With its ‘hi-there-pop-pickers’ title; its bible black cover; its ‘Swiss’ typography and its photograph of the author smoking a pipe and sporting a bow tie, you might be forgiven for thinking this was a book from the 1960s. Not so. It was published in 1983. But we shouldn’t hold that against it. It’s much better than that.

Top Graphic Design is a compendium of high-grade work by an elite group of 18 high-grade designers. There isn’t a piece of 80s tat to be seen. The book is by FHK Henrion – a giant of British graphic design. Born in 1914 in Germany, he emigrated to England in 1939, and adopted British nationality a few years later. His work for the Ministry of Information and the US Office of War Information in London established his reputation as a graphic designer and poster artist of verve and skill.

In 1951 Henrion established the design consultancy Henrion Design Associates. He is often cited as a pioneer of Corporate Identity in Britain. His many successful identity programmes include: KLM, Blue Circle Cement, British Leyland and Olivetti. He died in 1990.

What makes FHK Henrion such an important figure in design history is that despite his work with government departments and giant corporations, despite his OBE, and despite his eminence within post-war British design, he retained a radical sensibility. It can be seen in his choice of designers for Top Graphic Design. There are no lightweights: not one of the designers selected is bland, conformist or solely preoccupied with commercial demands. Each of the chosen group offers individuality and, in many cases, adopts an oppositional or contrarian position within commercial design.

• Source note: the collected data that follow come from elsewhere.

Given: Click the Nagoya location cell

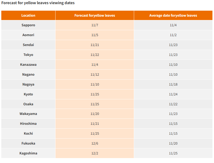Looking at the screenshot, I should pyautogui.click(x=28, y=84).
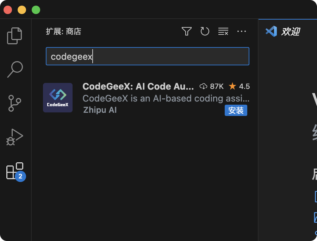Click the Zhipu AI publisher name
317x241 pixels.
point(100,110)
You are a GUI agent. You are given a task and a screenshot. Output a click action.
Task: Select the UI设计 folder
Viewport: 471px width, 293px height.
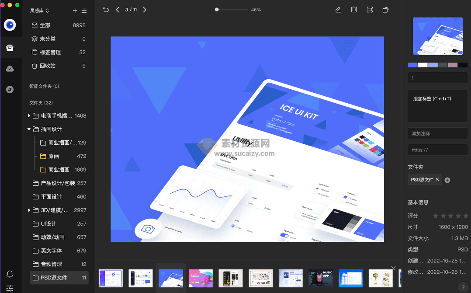[x=48, y=224]
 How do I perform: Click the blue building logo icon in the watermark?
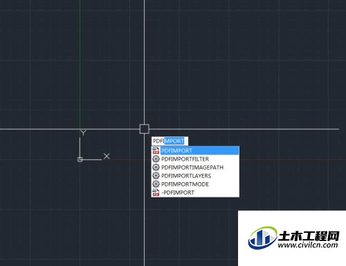point(263,238)

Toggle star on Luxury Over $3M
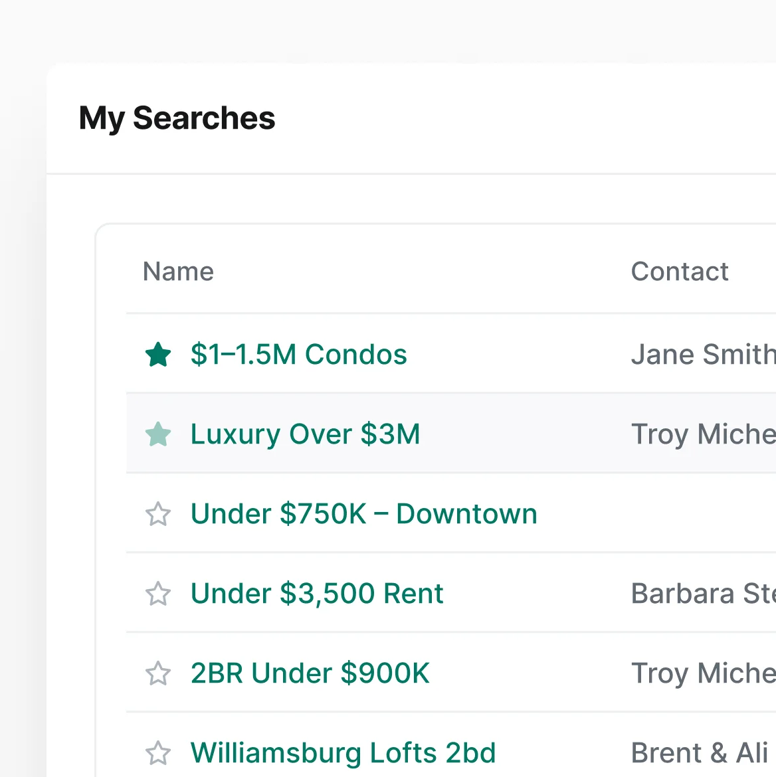click(158, 434)
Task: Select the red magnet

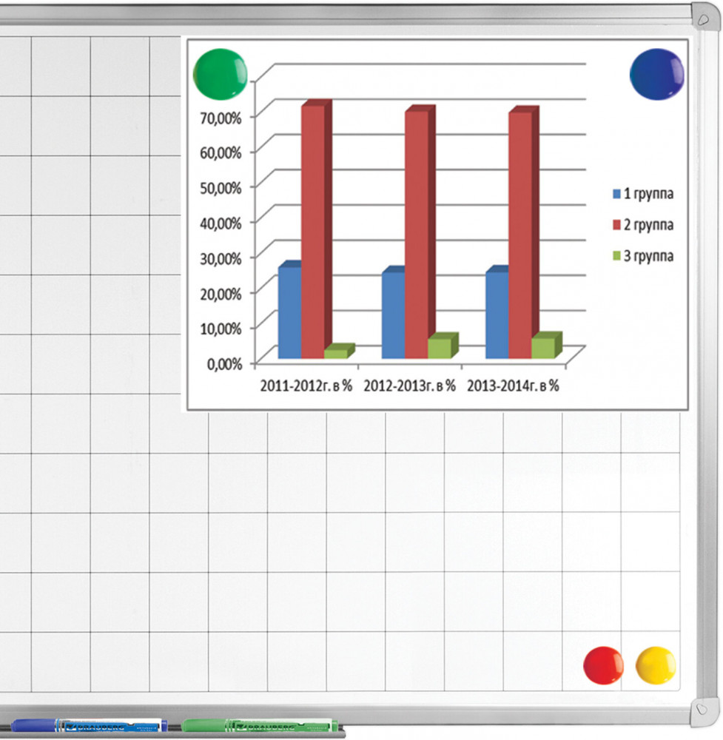Action: click(604, 665)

As Henrion notes in his introduction: ‘Attempts to be provocative, experimental, sometimes going on purpose beyond the limits of good taste are to be welcomed because they help to create a new visual language which is invigorating and of today. Most of graphic design is ephemeral and it is therefore important that it represents the “Zeitgeist” and is valid and meaningful at the time it is created and shown.’

These are not the views of a grumpy old man, stuffed full of self-importance and industry accolades. His eye for radicalism and non-conformity is evidenced in his choice of the leftist French collective Grapus, the posters of Roman Cieslewicz, and in the genre bending graphics of Gert Dumbar, Shigeo Fukuda, Odermatt & Tissi, Rambow Lienemeyer van de Sand and Wolfgang Weingart.

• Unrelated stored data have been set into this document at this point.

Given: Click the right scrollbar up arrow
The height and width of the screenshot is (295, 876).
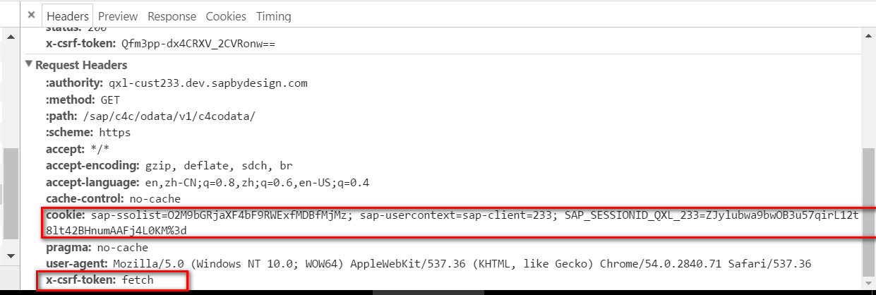Looking at the screenshot, I should coord(869,35).

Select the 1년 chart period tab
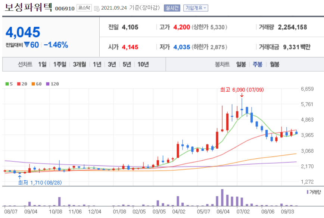(x=97, y=64)
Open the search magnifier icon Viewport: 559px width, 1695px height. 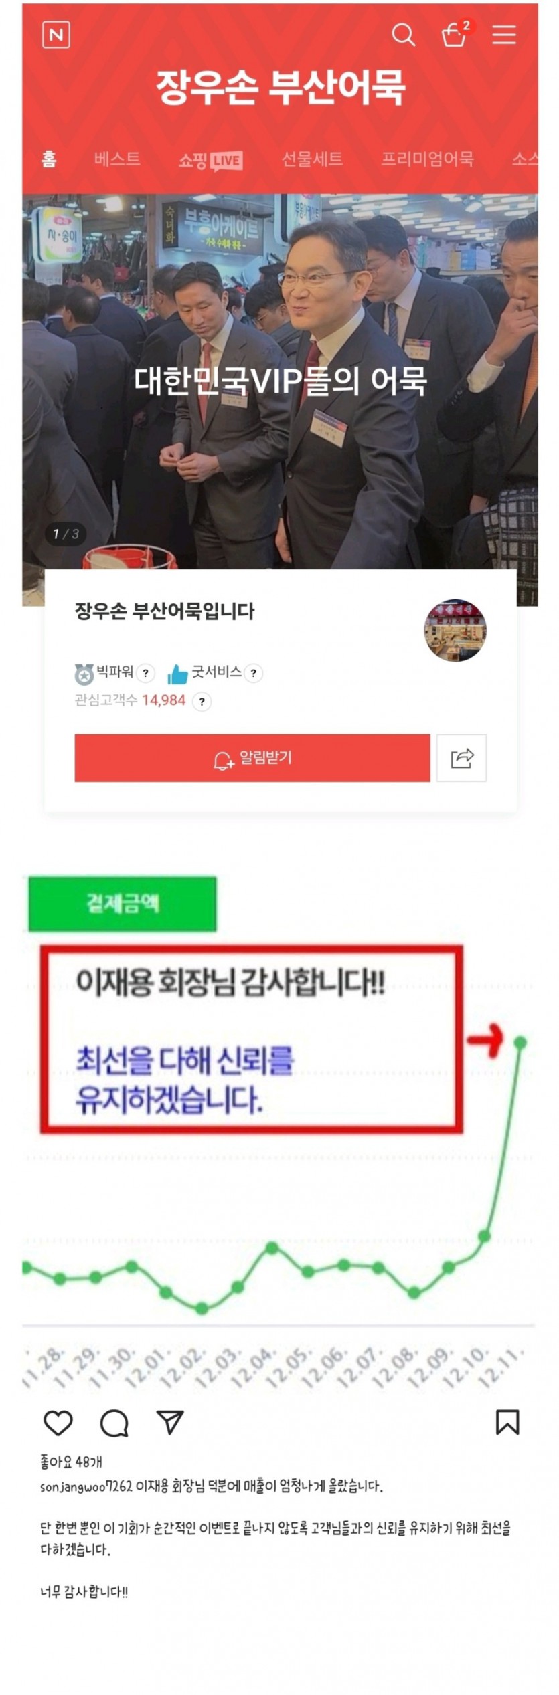(403, 35)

There’s one more thing worth mentioning about Top Graphic Design: this is Henrion’s obvious high regard for illustration. Some of the artists included here – Henryk Tomaszewski, Morteza Momayez and Jacques Richez, for example – might be included in a book called Top Illustration. Yet Henrion knew that graphic design is at its most potent when it calls on the whole range of visual expression. I think more graphic designers should smoke pipes and wear bow ties.